Extract:
* START *
2.4. Cluster Analyses and Imputation Methods

Due to sampling limitations, particularly in the earlier years of the study, not all ASDs were represented each year. However, as a result of the extremely different growing conditions encountered from 2011 to 2017, not including all years was initially found to penalize some ASDs more than others. In particular, ASDs that were able to produce enough grain to be sampled in adverse years, such as the drought conditions encountered in 2012, were more heavily penalized than ASDs that were not able to provide samples during such conditions. Thus, it was necessary to impute certain Year-by-ASD combinations before clustering analyses could be conducted.

Imputation was completed as follows. Each Year-by-ASD combination that was not measured by the U.S. Grains Council was recorded. A typical county from that ASD that had been sampled in multiple other years in the U.S. Grains Council dataset was identified. Yield data (wet basis) from these counties were recorded from USDA NASS [30]. The SWS, AI, and GDD values had already been recorded for those counties in a different year, and these values were reused for the imputation dataset. Emergence, silking, and maturity dates were available for all states and ASDs, as previously described, and these dates were matched to the counties in the imputation set. The precipitation and temperature data were recorded for these counties as previously described. Then, PCA₁ and PCA₂ scores were calculated for each Year-by-ASD combination in the imputation set using the regression parameters estimated from the stepwise multiple linear regression models.

The observed values from the U.S. Grains Council database and the imputed dataset were combined. The LSMEAN PCA₁, PCA₂, and yield values were calculated by first using PROC MEANS of SAS 9.4 to take the mean values of each of these response values for each Year-by-ASD combination and then again using PROC MEANS to take the mean of the resulting values by ASD. As an example,

$$LSMEA{N}_{PCA1, AS{D}_j}=\frac{{\sum }_{i=1}^7{\overline{Y}}_{Yea{r}_i,AS{D}_j}}{7}$$

where ${\overline{Y}}_{Yea{r}_i,AS{D}_j}$ corresponds to the mean PCA₁ value in the ith year and the jth ASD.

The LSMEANs were then standardized using PROC STDIZE of SAS (version 9.4). The standardized values were used to conduct a hierarchical clustering analysis, this being a form of machine learning which identifies groups based on their level of dissimilarity. The approach used is a slight modification of the approach presented in Butts-Wilmsmeyer et al. [37]. Briefly, the cluster analysis was conducted in PROC CLUSTER of SAS using Ward’s Minimum Variance Approach. When Ward’s method is employed, the number of clusters selected is left to the discretion of the scientist. The following two guidelines were used. First, the number of clusters selected corresponded with an R² value greater than 80%. Second, if a large increase in the between cluster sums of squares occurred when two clusters were joined, then clustering ceased and the number of clusters used prior to the large increase in the between cluster sums of squares was selected.

3. Results and Discussion

3.1. Correlation and Principal Component Analysis

A moderate correlation existed between the average flowering temperature and both of the grain fill temperature variables, the minimum and average temperature during the grain fill period being strongly correlated (

Table 2. Pearson correlation coefficients between weather and climate predictor variables. Correlations which surpassed the threshold for multicollinearity concerns (|r| ≥ 0.50) are highlighted in orange. Other correlations of moderate strength are shown in blue.
* END *
Given instruction a: Copy the listing word for word, starting at its first line and ending with the line that contains "The image size is (1440, 900).".

Given information:
* START *
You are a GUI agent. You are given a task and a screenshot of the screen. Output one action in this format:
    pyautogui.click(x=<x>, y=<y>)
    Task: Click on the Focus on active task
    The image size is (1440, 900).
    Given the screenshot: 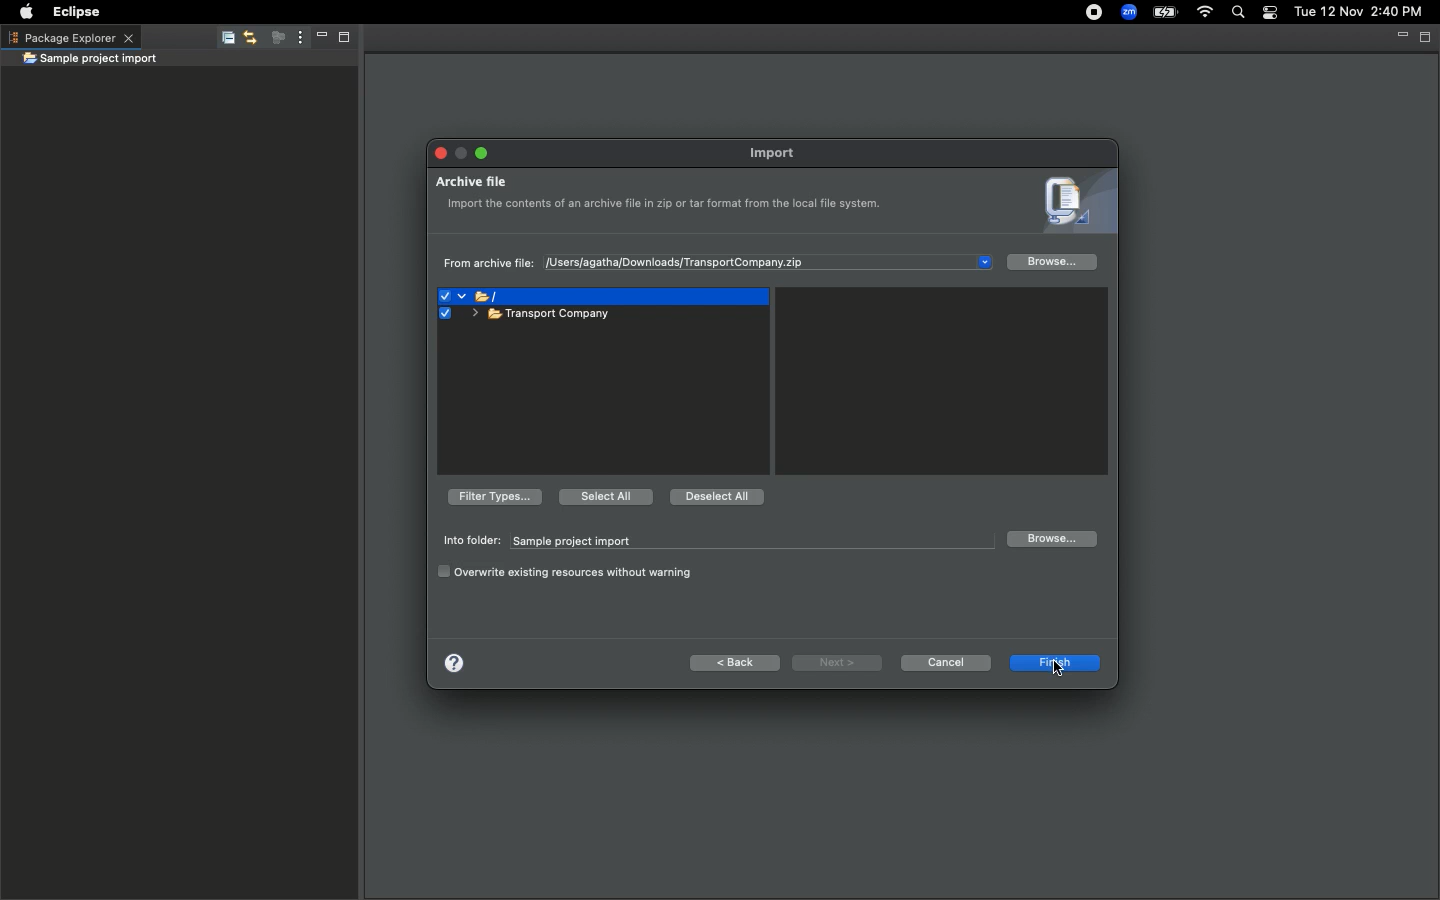 What is the action you would take?
    pyautogui.click(x=272, y=39)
* END *
Given instruction b: In the section on cluster analyses and imputation, which method was used to run the cluster analysis in PROC CLUSTER of SAS?

Complete response a:
You are a GUI agent. You are given a task and a screenshot of the screen. Output one action in this format:
    pyautogui.click(x=<x>, y=<y>)
    Task: Click on the Focus on active task
    The image size is (1440, 900).

Complete response b: Ward’s Minimum Variance Approach.